Problem requirements ->
Could you count the lines below that include the word "Close" and give only the number?

Material for this task ->
- Opening Delimiter -

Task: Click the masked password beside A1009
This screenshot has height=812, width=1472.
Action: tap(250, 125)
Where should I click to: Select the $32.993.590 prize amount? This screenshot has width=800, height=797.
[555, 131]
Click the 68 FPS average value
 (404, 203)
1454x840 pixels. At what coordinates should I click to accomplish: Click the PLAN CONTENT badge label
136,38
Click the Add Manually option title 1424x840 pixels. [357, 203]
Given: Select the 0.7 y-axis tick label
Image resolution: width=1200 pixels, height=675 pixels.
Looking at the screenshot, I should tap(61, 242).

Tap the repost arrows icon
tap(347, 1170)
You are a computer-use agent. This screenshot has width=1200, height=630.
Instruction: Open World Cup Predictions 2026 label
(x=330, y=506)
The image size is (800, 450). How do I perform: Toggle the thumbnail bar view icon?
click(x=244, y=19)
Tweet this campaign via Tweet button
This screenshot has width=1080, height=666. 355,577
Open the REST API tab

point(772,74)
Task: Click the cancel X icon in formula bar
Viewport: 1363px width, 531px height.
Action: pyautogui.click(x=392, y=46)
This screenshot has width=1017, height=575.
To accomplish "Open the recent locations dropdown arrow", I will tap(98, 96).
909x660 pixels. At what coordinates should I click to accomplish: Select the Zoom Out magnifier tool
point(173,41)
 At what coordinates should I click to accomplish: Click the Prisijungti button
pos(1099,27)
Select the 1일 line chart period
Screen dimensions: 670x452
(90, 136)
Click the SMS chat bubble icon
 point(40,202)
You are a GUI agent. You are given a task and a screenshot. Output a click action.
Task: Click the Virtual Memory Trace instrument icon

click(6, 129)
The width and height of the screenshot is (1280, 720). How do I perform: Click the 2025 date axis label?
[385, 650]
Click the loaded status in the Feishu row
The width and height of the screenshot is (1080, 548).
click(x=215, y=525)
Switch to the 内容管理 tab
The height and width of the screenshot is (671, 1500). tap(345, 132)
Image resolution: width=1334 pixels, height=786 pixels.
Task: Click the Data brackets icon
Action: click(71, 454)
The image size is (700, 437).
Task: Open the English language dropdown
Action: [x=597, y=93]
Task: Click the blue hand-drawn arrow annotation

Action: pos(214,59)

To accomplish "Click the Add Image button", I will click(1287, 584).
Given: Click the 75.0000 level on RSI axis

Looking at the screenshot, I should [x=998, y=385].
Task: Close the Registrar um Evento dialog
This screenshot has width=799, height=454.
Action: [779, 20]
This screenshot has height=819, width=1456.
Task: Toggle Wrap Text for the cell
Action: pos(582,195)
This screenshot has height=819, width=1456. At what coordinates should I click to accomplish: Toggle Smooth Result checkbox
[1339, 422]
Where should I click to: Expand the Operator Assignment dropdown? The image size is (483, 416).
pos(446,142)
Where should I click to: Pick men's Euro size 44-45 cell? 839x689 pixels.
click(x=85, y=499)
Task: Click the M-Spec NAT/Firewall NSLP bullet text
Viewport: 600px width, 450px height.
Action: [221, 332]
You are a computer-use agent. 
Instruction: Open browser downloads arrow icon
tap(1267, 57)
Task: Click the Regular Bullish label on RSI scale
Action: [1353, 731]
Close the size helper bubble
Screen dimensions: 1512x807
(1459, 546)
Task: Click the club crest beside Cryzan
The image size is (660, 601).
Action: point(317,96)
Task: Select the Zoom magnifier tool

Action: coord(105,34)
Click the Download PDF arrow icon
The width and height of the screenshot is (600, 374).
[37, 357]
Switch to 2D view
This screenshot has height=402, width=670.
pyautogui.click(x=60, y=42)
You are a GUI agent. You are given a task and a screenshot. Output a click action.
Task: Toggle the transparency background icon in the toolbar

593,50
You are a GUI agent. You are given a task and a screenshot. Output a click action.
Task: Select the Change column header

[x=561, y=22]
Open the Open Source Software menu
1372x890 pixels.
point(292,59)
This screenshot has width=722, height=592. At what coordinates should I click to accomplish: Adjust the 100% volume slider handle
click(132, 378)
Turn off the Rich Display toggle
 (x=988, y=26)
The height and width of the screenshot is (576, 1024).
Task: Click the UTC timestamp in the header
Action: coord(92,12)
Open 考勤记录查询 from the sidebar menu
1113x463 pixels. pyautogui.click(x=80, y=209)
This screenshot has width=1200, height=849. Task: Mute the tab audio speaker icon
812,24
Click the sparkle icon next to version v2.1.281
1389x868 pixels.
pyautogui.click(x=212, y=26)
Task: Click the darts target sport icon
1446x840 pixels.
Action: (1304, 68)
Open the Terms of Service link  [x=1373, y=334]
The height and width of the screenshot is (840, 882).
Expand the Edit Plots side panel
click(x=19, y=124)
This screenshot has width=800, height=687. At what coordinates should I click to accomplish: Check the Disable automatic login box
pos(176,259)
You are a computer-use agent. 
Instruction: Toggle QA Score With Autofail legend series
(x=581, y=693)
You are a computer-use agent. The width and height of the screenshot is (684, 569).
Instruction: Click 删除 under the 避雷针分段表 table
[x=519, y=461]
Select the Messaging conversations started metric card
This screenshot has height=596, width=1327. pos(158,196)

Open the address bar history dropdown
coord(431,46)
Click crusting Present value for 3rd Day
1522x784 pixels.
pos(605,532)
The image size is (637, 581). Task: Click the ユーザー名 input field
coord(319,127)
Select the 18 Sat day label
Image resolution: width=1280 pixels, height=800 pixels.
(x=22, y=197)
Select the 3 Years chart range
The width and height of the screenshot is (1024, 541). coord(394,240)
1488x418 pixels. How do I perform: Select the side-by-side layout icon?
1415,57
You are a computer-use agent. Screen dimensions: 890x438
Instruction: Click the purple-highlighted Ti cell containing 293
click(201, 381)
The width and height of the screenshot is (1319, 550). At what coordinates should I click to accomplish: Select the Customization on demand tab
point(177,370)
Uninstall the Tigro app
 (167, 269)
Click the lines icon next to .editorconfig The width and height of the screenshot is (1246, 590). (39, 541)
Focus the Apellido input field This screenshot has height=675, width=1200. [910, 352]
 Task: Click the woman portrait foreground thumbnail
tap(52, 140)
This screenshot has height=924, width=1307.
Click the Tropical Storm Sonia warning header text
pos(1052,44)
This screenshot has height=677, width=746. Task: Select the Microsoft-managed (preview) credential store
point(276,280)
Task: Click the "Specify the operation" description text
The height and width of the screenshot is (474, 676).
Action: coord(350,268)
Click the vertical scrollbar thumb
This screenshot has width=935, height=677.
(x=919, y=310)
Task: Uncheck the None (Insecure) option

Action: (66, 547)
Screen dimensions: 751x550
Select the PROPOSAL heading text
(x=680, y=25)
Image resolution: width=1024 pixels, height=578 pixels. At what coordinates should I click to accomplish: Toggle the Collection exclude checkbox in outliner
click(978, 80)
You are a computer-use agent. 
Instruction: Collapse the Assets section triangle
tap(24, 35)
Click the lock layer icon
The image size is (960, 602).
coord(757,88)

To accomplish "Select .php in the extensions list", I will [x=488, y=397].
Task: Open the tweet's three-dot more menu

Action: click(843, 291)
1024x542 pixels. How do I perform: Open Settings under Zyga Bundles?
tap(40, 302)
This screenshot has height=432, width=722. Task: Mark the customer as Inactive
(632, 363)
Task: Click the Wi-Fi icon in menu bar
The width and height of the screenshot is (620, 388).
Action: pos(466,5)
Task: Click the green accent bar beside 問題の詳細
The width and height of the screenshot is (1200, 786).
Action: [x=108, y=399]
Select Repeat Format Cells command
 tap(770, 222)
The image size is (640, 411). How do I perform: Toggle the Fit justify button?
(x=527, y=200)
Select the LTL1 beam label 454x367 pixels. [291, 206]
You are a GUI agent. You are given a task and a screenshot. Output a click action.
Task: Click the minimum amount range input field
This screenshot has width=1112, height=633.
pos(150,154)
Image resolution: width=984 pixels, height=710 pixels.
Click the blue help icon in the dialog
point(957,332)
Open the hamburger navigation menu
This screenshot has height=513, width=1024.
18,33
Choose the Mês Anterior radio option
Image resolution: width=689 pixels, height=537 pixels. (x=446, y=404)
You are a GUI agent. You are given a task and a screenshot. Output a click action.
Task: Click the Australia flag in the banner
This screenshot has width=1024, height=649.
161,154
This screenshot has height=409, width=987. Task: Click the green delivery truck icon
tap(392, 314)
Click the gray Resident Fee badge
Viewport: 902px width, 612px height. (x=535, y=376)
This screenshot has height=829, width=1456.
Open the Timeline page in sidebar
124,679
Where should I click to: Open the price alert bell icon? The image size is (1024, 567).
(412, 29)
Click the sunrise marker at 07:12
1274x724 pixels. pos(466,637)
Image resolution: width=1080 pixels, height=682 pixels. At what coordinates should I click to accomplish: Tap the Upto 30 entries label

- Closing Delimiter -

Output for this task ->
2